-- PROVIDED DATA follows --
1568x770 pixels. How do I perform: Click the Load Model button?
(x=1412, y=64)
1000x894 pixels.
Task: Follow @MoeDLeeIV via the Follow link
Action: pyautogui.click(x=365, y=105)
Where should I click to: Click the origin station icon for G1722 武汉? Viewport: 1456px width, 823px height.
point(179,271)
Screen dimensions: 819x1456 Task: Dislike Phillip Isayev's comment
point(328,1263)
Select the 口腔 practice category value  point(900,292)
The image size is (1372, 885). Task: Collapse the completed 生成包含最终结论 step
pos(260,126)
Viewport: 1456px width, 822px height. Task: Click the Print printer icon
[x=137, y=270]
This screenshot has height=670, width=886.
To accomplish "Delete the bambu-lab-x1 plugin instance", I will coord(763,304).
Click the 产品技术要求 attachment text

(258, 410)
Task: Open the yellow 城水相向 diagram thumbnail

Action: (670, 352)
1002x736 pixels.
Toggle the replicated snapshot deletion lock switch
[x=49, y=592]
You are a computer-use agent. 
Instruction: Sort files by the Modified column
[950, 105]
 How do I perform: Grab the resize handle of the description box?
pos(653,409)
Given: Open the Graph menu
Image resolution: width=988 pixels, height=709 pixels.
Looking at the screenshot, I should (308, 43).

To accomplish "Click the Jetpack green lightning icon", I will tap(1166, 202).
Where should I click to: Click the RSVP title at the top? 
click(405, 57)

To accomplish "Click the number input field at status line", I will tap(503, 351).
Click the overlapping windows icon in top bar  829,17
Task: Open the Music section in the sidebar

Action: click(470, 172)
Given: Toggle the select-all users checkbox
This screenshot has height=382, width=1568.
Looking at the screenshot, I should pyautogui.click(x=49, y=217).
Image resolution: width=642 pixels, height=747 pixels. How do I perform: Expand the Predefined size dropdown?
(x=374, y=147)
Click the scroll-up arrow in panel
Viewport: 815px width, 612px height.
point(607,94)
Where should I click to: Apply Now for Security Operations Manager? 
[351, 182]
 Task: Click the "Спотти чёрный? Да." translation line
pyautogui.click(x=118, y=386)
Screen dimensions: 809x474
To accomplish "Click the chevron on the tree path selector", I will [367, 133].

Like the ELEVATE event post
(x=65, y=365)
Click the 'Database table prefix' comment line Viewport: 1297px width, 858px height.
-- PROVIDED DATA concluded --
Restate the records word for word, keeping every line.

1568x770 pixels. How do I perform: Click the Load Model button?
(x=1412, y=64)
1000x894 pixels.
Task: Follow @MoeDLeeIV via the Follow link
Action: pyautogui.click(x=365, y=105)
Where should I click to: Click the origin station icon for G1722 武汉? Viewport: 1456px width, 823px height.
point(179,271)
Screen dimensions: 819x1456 Task: Dislike Phillip Isayev's comment
point(328,1263)
Select the 口腔 practice category value  point(900,292)
The image size is (1372, 885). Task: Collapse the completed 生成包含最终结论 step
pos(260,126)
Viewport: 1456px width, 822px height. Task: Click the Print printer icon
[x=137, y=270]
This screenshot has height=670, width=886.
To accomplish "Delete the bambu-lab-x1 plugin instance", I will coord(763,304).
Click the 产品技术要求 attachment text

(258, 410)
Task: Open the yellow 城水相向 diagram thumbnail

Action: (670, 352)
1002x736 pixels.
Toggle the replicated snapshot deletion lock switch
[x=49, y=592]
You are a computer-use agent. 
Instruction: Sort files by the Modified column
[950, 105]
 How do I perform: Grab the resize handle of the description box?
pos(653,409)
Given: Open the Graph menu
Image resolution: width=988 pixels, height=709 pixels.
Looking at the screenshot, I should (308, 43).

To accomplish "Click the Jetpack green lightning icon", I will tap(1166, 202).
Where should I click to: Click the RSVP title at the top? 
click(405, 57)

To accomplish "Click the number input field at status line", I will tap(503, 351).
Click the overlapping windows icon in top bar  829,17
Task: Open the Music section in the sidebar

Action: click(470, 172)
Given: Toggle the select-all users checkbox
This screenshot has height=382, width=1568.
Looking at the screenshot, I should pyautogui.click(x=49, y=217).
Image resolution: width=642 pixels, height=747 pixels. How do I perform: Expand the Predefined size dropdown?
(x=374, y=147)
Click the scroll-up arrow in panel
Viewport: 815px width, 612px height.
point(607,94)
Where should I click to: Apply Now for Security Operations Manager? 
[351, 182]
 Task: Click the "Спотти чёрный? Да." translation line
pyautogui.click(x=118, y=386)
Screen dimensions: 809x474
To accomplish "Click the chevron on the tree path selector", I will [367, 133].

Like the ELEVATE event post
(x=65, y=365)
Click the 'Database table prefix' comment line Viewport: 1297px width, 858px height.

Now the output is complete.